We have also integrated molecular data with EHRs to repurpose FDA-approved drugs. In a recent analysis, we integrated transcriptome profiles of Ulcerative Colitis (UC) patients across 11 independent cohorts and predicted atorvastatin, a lipid-lowering FDA-approved drug, can be repurposed to treat UC. Using EHRs from Stanford and Optum, we showed that patients with UC, who received atorvastatin, had reduced rates of colectomy, hopsitalization, and steroid prescription. As another example, based on a multi-cohort analysis of solid organ transplant, we predicted two drugs that could be repurposed to treat organ transplant patients. After demonstrating that treatment with our predicted drugs reduce allograft injury in a mouse model, we used EHRs of patients with kidney transplant to demonstrate that one of our predicted drugs substantially reduces graft failures.

Translational Research

We believe computational researchers have an integral role to play in translating basic science research into clinical practice. We collaborate with clinicians to prospectively validate our computational discoveries in independent cohorts, with basic science researchers to understand mechanisms underlying results of our analysis, and industry to translate our research to clinical practice. Several host response based diagnostics we developed are currently being translated in point-of-care tests for diagnosis of tuberculosis and sepsis.

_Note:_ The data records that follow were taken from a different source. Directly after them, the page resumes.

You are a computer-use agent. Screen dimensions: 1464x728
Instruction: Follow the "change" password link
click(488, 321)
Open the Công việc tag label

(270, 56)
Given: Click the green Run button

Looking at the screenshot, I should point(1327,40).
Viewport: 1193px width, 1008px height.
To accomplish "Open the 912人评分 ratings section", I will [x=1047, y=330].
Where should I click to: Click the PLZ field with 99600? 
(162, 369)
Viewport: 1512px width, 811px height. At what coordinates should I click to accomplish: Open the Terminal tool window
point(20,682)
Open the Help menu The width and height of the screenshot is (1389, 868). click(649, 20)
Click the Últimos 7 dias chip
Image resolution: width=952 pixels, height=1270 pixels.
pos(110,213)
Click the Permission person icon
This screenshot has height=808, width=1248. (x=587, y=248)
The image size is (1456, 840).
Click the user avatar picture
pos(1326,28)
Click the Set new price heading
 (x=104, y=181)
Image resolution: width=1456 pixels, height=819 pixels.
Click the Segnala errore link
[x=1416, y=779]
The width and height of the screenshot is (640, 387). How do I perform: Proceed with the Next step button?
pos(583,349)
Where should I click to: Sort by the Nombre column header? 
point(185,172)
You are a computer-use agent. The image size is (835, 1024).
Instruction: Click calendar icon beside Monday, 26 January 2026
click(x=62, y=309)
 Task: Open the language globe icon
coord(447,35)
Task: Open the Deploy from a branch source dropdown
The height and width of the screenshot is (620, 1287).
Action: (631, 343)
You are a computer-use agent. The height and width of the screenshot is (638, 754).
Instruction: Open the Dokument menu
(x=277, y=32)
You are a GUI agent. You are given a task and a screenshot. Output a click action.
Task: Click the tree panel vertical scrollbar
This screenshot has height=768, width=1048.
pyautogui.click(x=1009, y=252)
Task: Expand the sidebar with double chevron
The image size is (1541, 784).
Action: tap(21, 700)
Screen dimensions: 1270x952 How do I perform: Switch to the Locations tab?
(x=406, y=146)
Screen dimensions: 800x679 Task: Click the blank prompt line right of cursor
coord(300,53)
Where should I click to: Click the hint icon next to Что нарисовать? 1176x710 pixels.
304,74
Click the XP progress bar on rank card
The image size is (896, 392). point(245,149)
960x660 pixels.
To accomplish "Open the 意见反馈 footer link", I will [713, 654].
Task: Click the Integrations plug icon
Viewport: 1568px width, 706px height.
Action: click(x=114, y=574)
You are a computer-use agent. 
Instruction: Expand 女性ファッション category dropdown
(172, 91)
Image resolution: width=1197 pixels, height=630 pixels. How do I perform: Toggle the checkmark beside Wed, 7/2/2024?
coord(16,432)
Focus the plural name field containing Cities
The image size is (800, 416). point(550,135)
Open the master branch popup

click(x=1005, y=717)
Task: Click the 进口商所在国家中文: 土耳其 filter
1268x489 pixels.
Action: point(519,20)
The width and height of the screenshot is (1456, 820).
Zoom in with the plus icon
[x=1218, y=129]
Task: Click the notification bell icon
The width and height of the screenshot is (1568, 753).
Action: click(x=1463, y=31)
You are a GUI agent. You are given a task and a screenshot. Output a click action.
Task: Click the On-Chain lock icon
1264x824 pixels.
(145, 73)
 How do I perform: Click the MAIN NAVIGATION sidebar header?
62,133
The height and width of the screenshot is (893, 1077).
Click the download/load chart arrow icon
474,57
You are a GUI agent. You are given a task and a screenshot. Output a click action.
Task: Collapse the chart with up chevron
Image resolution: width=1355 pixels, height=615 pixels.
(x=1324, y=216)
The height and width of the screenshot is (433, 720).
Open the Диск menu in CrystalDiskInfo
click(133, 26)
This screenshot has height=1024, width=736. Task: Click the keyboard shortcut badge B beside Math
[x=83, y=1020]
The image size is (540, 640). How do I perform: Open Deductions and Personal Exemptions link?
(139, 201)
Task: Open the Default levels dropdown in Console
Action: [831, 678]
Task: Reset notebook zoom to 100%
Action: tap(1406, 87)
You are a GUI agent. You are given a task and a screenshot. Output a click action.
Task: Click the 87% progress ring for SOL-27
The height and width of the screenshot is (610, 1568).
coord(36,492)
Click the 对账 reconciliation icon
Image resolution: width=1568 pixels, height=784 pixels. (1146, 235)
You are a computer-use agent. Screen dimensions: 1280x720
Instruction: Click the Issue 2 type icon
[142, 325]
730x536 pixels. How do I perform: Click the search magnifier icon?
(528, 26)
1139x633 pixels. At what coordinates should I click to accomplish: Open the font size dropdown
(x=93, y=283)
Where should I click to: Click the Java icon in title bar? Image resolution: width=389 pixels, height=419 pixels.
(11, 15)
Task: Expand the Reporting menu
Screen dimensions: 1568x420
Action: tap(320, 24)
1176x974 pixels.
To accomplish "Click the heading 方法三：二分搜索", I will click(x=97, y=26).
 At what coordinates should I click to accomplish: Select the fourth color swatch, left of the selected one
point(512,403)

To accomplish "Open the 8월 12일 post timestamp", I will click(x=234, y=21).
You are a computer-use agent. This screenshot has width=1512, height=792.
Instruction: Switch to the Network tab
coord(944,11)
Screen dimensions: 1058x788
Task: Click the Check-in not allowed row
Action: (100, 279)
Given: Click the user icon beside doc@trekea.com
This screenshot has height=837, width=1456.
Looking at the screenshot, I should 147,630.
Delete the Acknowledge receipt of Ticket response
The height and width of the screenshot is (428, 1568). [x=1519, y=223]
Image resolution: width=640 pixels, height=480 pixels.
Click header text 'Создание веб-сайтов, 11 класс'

Computational & Systems Immunology

We are interested in any research question related to our immune system. We believe that almost every human disease has an immune component that must be addressed to cure a disease. But immune system has many components that complement and work with each other. Each immune cell type, innate or adaptive, has different function. Immune cell pathways could also differ based on where an immune cell is – in circulation in periphery or a site of a disease (e.g., infection or tumor). Therefore, instead of focusing on a specific immune cell type in a specific disease, we are interested in studying our immune response as a whole, i.e., as a system. Of course, the role of a computational scientist is once again central in this research. We have developed methods and frameworks to integrate data from different modalities across different cohorts and tissues to understand how different components of immune system work together in a given inflammatory condition. We have developed and applied our computational frameworks for analysis of infections and vaccines. Using systems immunology analysis, we have showed that changes in peripheral levels of NK cells inform disease progression and treatment responses in tuberculosis, immune response in tuberculosis patients in peripheral blood and granuloma are correlated, and identified conserved immune response to pan-viral infections that predict severity.

We are building a phylogeny of host response by “reading the immune response”

The Issue of Heterogeneity

“P-hacking” and animal models that are not representative of human biology have been associated with “reproducibility crisis” in biomedical science. However, we believe there is another very important factor contributing to this “reproducibility crisis” – data used for biomedical discovery are not representative of the real-world patient population. Specifically, these data lack biological and technical heterogeneity observed in the real-world patient population. In the Khatri lab, we focus on developing methods and performing analyses such that both biological and technical heterogeneity is represented in the data in order to identify robust biological signal.

Our ongoing research is also highlighting another aspect of reproducibility – the street lamp effect. We as researchers tend to focus on ideas (drugs, genes, diseases, etc) that are already well-studied. This leaves many potential breakthroughs in the dark. The Khatri lab uses data-driven approach to shed light on them. We have shown that there is substantial ‘research bias‘ in literature that results in different interpretation of the same biological experiment over time.